Thursday, January 10, 2013
A Flat Tire on the Road to the Hall of Fame
Somewhere men are laughing, and somewhere children shout. But there is no joy in Cooperstown - every candidate has struck out.
For just the eighth time since 1945, there are no players entering into baseball's Hall of Fame. A seven-time MVP*, a seven-time Cy Young winner* and 3,000-hit player are all on the outside looking in after their first year of eligibility. What's that? Oh, the asterisks? Well, that's just how things go when it comes to baseball's legacy these days.
Twenty-six former Major League Baseball players received votes from the Baseball Writers Association of America (BBWAA), yet no one passed the 75 percent threshold required for immortality. Five voting members submitted entirely blank ballots, and one member voted for starting pitcher Aaron Sele, who had a career .569 winning percentage.

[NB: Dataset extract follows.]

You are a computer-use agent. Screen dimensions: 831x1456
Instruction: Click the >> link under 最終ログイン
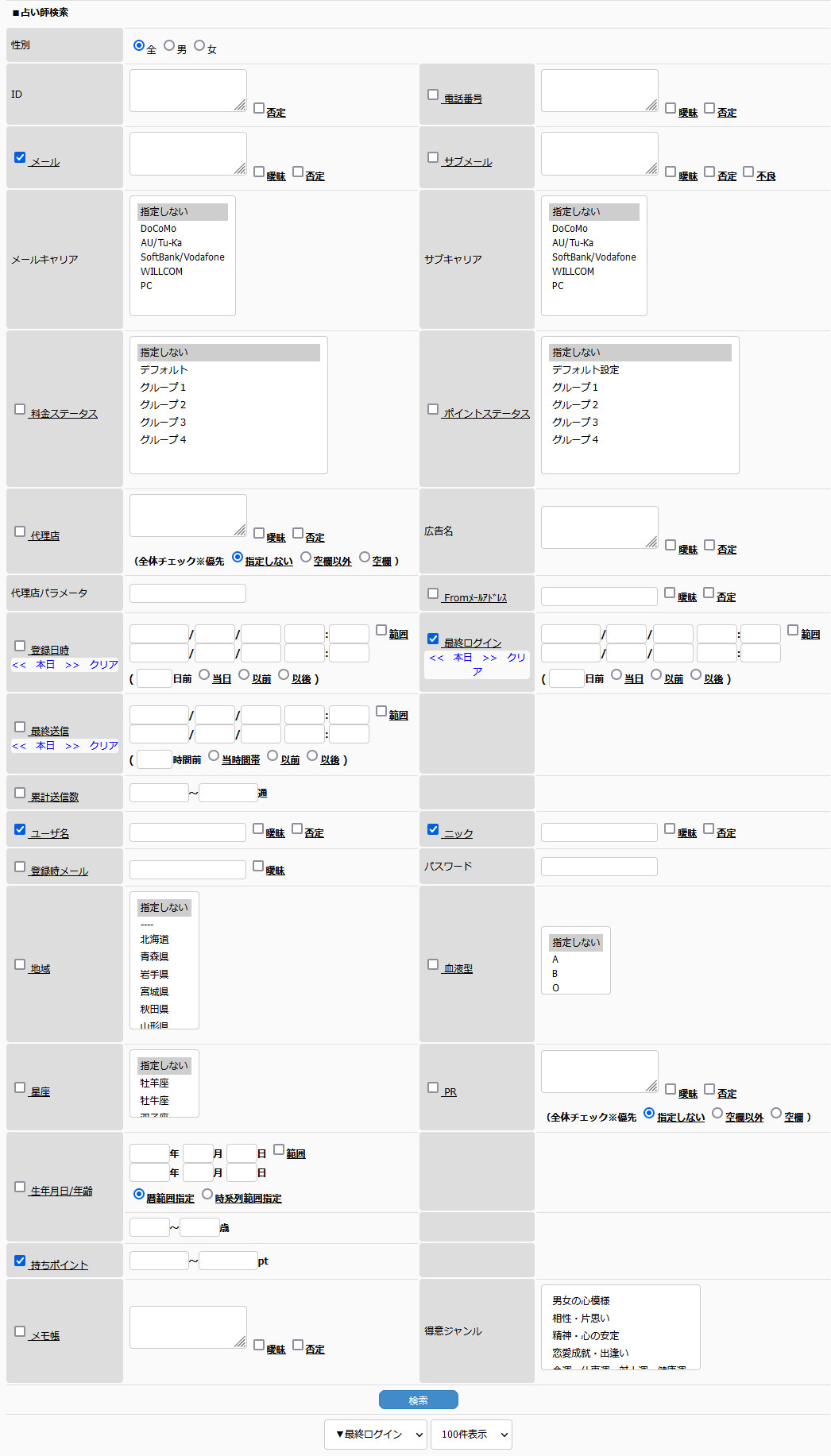click(x=489, y=658)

Baseball has come a long way since it was known as the National Association of Base Ball Players in 1857. It has gone through the Dead Ball Era of the early 1900s, racial integration in the 1940s and 50s, the Marketing Era of the 80s, a few lockouts and even "Disco Demolition" and "10 cent beer night." But since the 1990s, baseball has been gridlocked in the Steroid Era.
A shadow has been cast over the past 20 years of the sport, making it all but impossible to disseminate cheaters from those who followed the rules. Curt Schilling, a starting pitcher who received 221 votes (38.8 percent) in his first year of eligibility, made an interesting point saying, "Everyone was guilty, you either used [performance-enhancing drugs], or you did nothing to stop their use." And he's right.
BALCO, the Mitchell Report, Greg Anderson and Victor Conte became household names, just like Mark McGwire, Rafael Palmeiro and Sammy Sosa. Because of all the controversy, those three players only received a combined 38.2 percent of votes from the BBWAA. Palmeiro still garnered 50 votes even after he was the first major player to be banned for PEDs in 2005.
But what matters now is not whether these players are guilty or not. What truly matters is how many times they can get a check mark next to their name on the 569 ballots submitted by writers. Craig Biggio topped the list this year with 388 votes, just 39 shy of entering the Hall. Barry Bonds, current career home run king finished with 206 votes, and Roger Clemens, with 354 wins and 4,672 strikeouts (third all time) earned just slightly higher with 214. Baseball is destined to go spinning around in circles for years to come, possibly even all 15 years of players' eligibility for some if they do not come up with a solution.
"With 53 percent you can get to the White House, but you can't get to Cooperstown," BBWAA secretary-treasurer Jack O'Connell said. "It's the 75 percent that makes it difficult."
There's problem number one. It is understood that this is baseball immortality we're talking about here, but three-quarters of writers from all over the country having to agree on even one or two players seems a little ridiculous, doesn't it? They're writers, there is going to be some bias whether they admit it or not.
Personally, I hate Bonds. I think Jason Giambi crying to the media never actually mentioning the word "steroids" was the most embarrassing thing I've ever seen an athlete do. I think Palmeiro was, and probably still is a terrible liar. But I'd be lying through my teeth if I said as a kid, watching the home run race in 1998 wasn't the best summer of my eight-year-old life. I had a McGwire poster next to my bed, a Sosa book sitting on my desk that I would show friends when they came over my house, and whenever I'd play wiffleball, you better believe I spun my hat around backwards like Ken Griffey Jr in the Home Run Derbies.
Its time to face the facts: what players in the Steroid Era did for baseball was incredible, and it was a completely new look the sport had never seen before. Having the debate over the voting system or over whether or not certain players cheated could rage on for hours. You can't please all the people all the time, which is why I'd like to see some compromises put in place.
So Bonds, you want to be in the Hall of Fame? Then throw an asterisk next to the number 754, not 762, and give Hank Aaron his crown back. Clemens, how about you? Then keep your stats and give back your Cy Young's, and we'll have your face cast in bronze. McGwire, you fancy a trip to Cooperstown? Admit that you used a substance that was legal at the time... Oh, wait a minute.
In the waning years of the Steroid Era, Cooperstown is feeling the effects more than any, and it looks like the small upstate New York town of 2,000 won't be getting any new citizens this year. The bottom line is, if baseball wants to keep up this steroids witch hunt, it would be like fighting fire with fire and we might be seeing as many shutouts in January as we do in April.